DATA PROVIDED:
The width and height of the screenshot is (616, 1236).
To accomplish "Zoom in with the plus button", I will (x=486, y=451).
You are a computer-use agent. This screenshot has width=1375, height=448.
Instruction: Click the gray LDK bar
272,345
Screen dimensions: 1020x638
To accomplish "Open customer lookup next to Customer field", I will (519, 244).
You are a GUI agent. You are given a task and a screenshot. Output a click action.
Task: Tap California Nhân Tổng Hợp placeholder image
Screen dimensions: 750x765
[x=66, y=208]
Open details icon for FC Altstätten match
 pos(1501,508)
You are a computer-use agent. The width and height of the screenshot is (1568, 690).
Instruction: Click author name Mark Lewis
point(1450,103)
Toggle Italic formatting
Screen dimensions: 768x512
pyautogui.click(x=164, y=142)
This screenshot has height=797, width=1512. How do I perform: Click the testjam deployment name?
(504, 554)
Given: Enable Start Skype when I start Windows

TASK REQUIREMENTS: Please give back the entries above, unchanged and complete.

REPLY:
The width and height of the screenshot is (616, 1236).
To accomplish "Zoom in with the plus button", I will (x=486, y=451).
You are a computer-use agent. This screenshot has width=1375, height=448.
Instruction: Click the gray LDK bar
272,345
Screen dimensions: 1020x638
To accomplish "Open customer lookup next to Customer field", I will (519, 244).
You are a GUI agent. You are given a task and a screenshot. Output a click action.
Task: Tap California Nhân Tổng Hợp placeholder image
Screen dimensions: 750x765
[x=66, y=208]
Open details icon for FC Altstätten match
 pos(1501,508)
You are a computer-use agent. The width and height of the screenshot is (1568, 690).
Instruction: Click author name Mark Lewis
point(1450,103)
Toggle Italic formatting
Screen dimensions: 768x512
pyautogui.click(x=164, y=142)
This screenshot has height=797, width=1512. How do I perform: Click the testjam deployment name?
(504, 554)
Given: Enable Start Skype when I start Windows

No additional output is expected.